Pour toute réponse, je lui jetai une boule de neige qui s'écrasa contre sa nuque. Cette fois, Simon prit la peine de se retourner, sortant sa baguette d'un geste souple. Paniquée, je l'imitai mais avant que le moindre sort ne puisse jaillir, Emily se plaça entre nous et agita la main en direction du château.

-Salut Bletchley ! Tu ferais bien de te dépêcher, j'ai l'impression qu'une guerre va éclater ici.

-Tu n'y es pas, la guerre a éclaté il y a dix-sept ans, marmonnai-je en lorgnant vers Miles.

Il traversait le chemin creusé par Simon, un sac sur l'épaule et une valise trainant derrière lui. Emily me tendit la main, le sourcil relevé d'un air entendu et je la saisis pour me relever avec Miles n'arrive à notre hauteur. Ses yeux pétillaient d'amusement, et je fus rassurée de voir que Simon avait rangé sa baguette.

-Je vois ça, lança-t-il en époussetant la neige dans mes cheveux. Qui a commencé ?

-Lui.

Simon leva les yeux au ciel et reprit la marche en avant jusqu'aux diligences. Je tremblais de froid dans ma cape à présent gorgée d'eau, mais Miles me réchauffa durant tout le trajet jusque Pré-au-Lard. Je frottai passivement mes yeux, épuisée. Les professeurs avaient profité de la dernière semaine à leur merci pour nous accabler de devoir et je rêvais de rentrer chez moi, et de plonger dans mon lit, d'allumer la petite télévision de ma chambre – que j'avais pu voler à mon frère quand il avait emménagé – et de sombrer dans un coma qui durerait dix jours. Je me rendis à peine compte que je fermais les yeux quand Miles me secoua en m'annonçant qu'on était arrivé à la gare de Pré-au-Lard. Comme toujours, la locomotive écarlate nous attendait baignée dans un panache de fumée blanche.

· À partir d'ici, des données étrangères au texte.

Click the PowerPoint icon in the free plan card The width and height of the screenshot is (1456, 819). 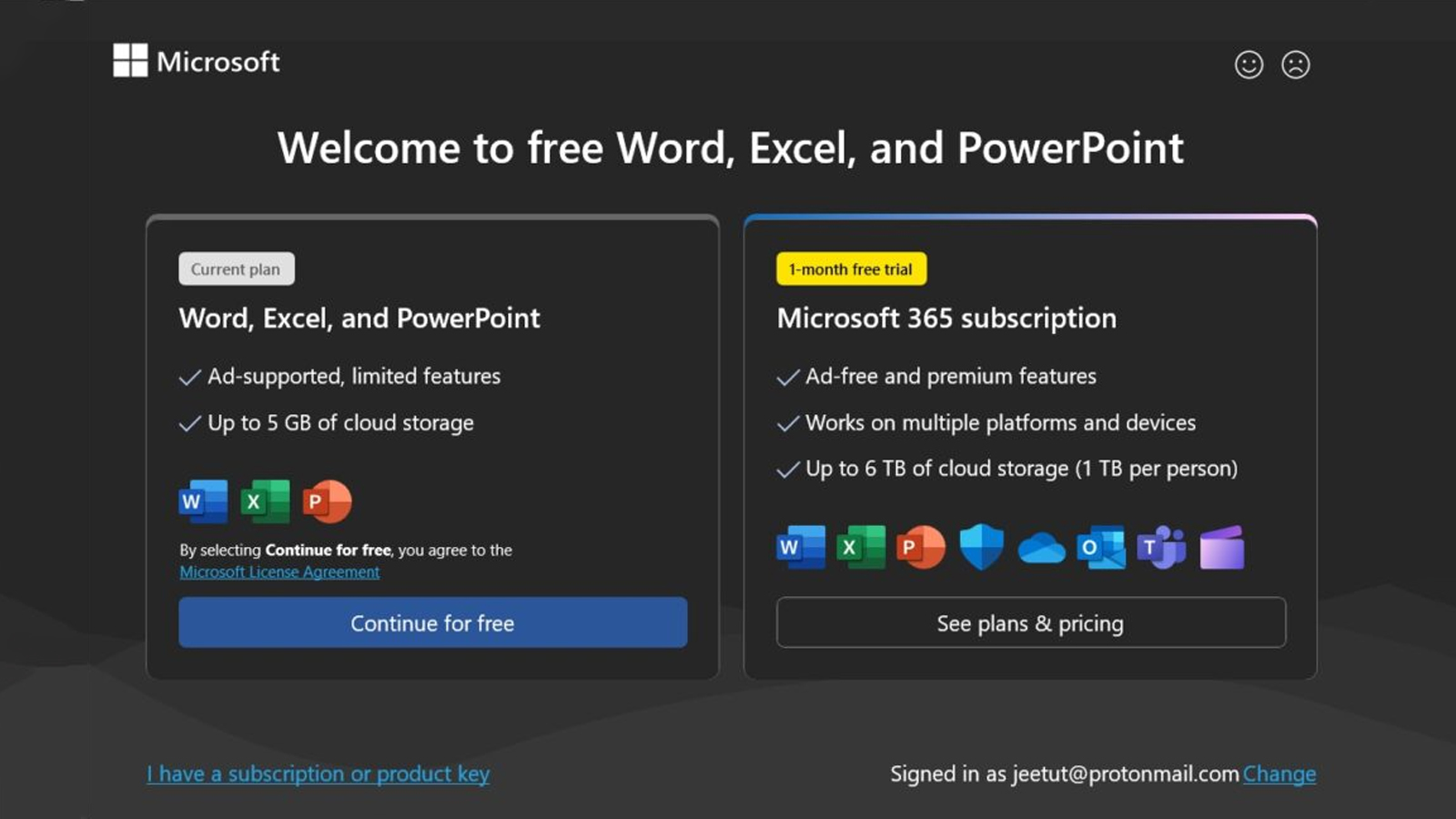coord(327,501)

-Tu fais le trajet avec nous ? s'enquit Emily à Miles. J'en ai marre d'être toute seule pour les séparer ...

-Comme si elle réussirait, chuchotai-je à l'adresse de Simon, ce qui lui arracha un petit rire. Au fait ! (je lui agrippai le bras avec un sourire). Qui vient nous chercher, cette fois ? Ton père ou ta mère ?

-Peut-être personne, répondit Simon avec un froncement de sourcil. On est majeur, Vicky. On peut transplaner avec nos bagages et Susie ...

Je papillonnais stupidement des yeux, me sentant idiote de ne pas y avoir songé plus tôt. Simon disait vrai, nous étions entrés dans le monde merveilleux des adultes. Il était inutile qu'un adulte vienne nous chercher, puisque nous l'étions nous-même. Mais la constatation me causa tout de même un pincement au cœur : les retrouvailles sur le quai de gare faisaient parti du charme du trajet, et le fait de ne pas y avoir le droit sous prétexte que j'avais passé dix-sept ans me rendait mélancolique.

-Donc personne ?

-Je n'en sais rien, en fait, avoua Simon en haussant les épaules. Dans sa dernière lettre, ma mère disait que si au bout de cinq minutes personnes n'était là, alors on pourrait transplaner.

-C'est triste devenir des adultes.

Un sourire retroussa les lèvres de Simon et il me tapota la tête avec une certaine condescendance. Je grimpai dans le Poudlard Express à sa suite, et m'écroulai sur la banquette du compartiment alors que Miles faisait galamment léviter mes bagages. Dehors, les nuages crachaient leurs flocons sur l'Ecosse et je me mis à espérer qu'il y ait de la neige plus au sud.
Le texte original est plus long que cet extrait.